Una encuesta de la Organización para la Cooperación y el Desarrollo Económicos (OCDE) estableció que las mujeres trabajadoras dedican en promedio casi cinco horas a las labores domésticas, mientras que los hombres lo hacen por menos de dos horas al día.
Es menos común que los hombres le pidan a sus jefes días libres para ocuparse de sus hijos, y cuando tienen hijos recién nacidos ni siquiera aprovechan la licencia de paternidad en su totalidad.
Para una madre no es fácil conciliar el trabajo fuera de casa y en el hogar.

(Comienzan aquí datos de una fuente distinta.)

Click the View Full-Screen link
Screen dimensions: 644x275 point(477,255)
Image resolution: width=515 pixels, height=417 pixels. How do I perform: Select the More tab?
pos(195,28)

Demandar mejores posiciones laborales muchas veces implica más horas fuera y menos tiempo para atender a la familia. Por eso, muchas mujeres postergan la maternidad, la dejan fuera de sus planes de vida, y si se convierten en madres prefieren hacer una pausa en sus carreras y dedicarse a sus hijos pequeños.
Las madres que eventualmente deciden regresar a trabajar, en ocasiones comienzan en desventaja. No solo en materia salarial, sino en términos de experiencia y actualización profesional que les impide aspirar a posiciones de liderazgo debido a los años que estuvieron inactivas.
Las que optan por quedarse en casa todavía tienen que dar la gran batalla para que los quehaceres domésticos y el cuidado de los seres queridos sean considerados como trabajo y tengan una debida remuneración.
Algunas soluciones
Afortunadamente, la pandemia puso de manifiesto la necesidad de flexibilizar las condiciones laborales. Es así como han surgido guarderías con espacios de oficinas y ambientes cómodos a prueba de sonido para que los padres y madres trabajen en forma remota y estén cerca de sus hijos.
Por otra parte, varias empresas han adaptado sistemas amigables con la vida familiar en los que ofrecen servicio de guardería para los hijos de sus empleados.
Los gobiernos de nuestra región deberían crear incentivos como subsidios o descuentos tributarios para que las compañías provean servicios de guardería con atención de calidad y a bajo costo para los empleados.
Varios países como Estados Unidos, Canadá y Australia lo están haciendo. Si queremos terminar con la brecha de género debemos exigir que nuestros países adopten políticas de educación para desterrar el machismo, promuevan la igualdad salarial, castiguen a los misóginos e incentiven la responsabilidad compartida entre mujeres y hombres para el cuidado de la familia. Guarderías en fábricas, oficinas y comercios, trabajo remoto, horarios flexibles y una política de salarios transparentes son pasos en la dirección correcta.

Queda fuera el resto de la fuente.